Increase in alcohol consumption post accident
This was not the subject of substantial oral submission on appeal, and the Chief Justice held that the Trial Judge’s views were reasonably open on the evidence.
White JA (dissenting)
Her Honour held that the appeal ought to have been allowed and she would have assessed damages at $536,598.78 (allowing $350,000 for future economic loss rather than $200,000).
The general practitioner’s evidence
With regard to the general practitioner’s evidence, she held that although the Trial Judge was entitled to accept his account, it ought not to have been embraced too enthusiastically.
Her Honour noted the Trial Judge accepted the appellant’s account of his extensive pre-accident recreational activities, which could not be reconciled with a man suffering from a significant back condition.
There was also no recognition of the fact that the appellant engaged in the heavy driving required in his employment prior to injury without any documented complaint or oral evidence of observation of restrictions.
Multi level degenerative back disease
She also considered that contrary to the Trial Judge’s contention that the appellant had a significant back condition described as a multi level degenerative back disease, the orthopaedic specialists did not so describe it.

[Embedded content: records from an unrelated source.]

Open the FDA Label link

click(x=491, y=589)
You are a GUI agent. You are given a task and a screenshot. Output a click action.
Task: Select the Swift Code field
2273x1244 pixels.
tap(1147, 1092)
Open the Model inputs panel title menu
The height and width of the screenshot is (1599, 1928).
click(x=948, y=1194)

She noted a discrepancy in the Trial Judge’s finding that the appellant would have begun to suffer pain of a greater intensity and frequency than he did before the accident, because the appellant had never described pre-accident symptoms, other than minor ones.
No pre-accident complaint of back pain after the 1985 incident
There was no pre-accident complaint of back pain after the 1985 incident in medical or work records or in oral testimony.
The defence appeared to have carried out very extensive investigations about the appellant before and after the accident and if there was anything to be found the defence would have produced that evidence.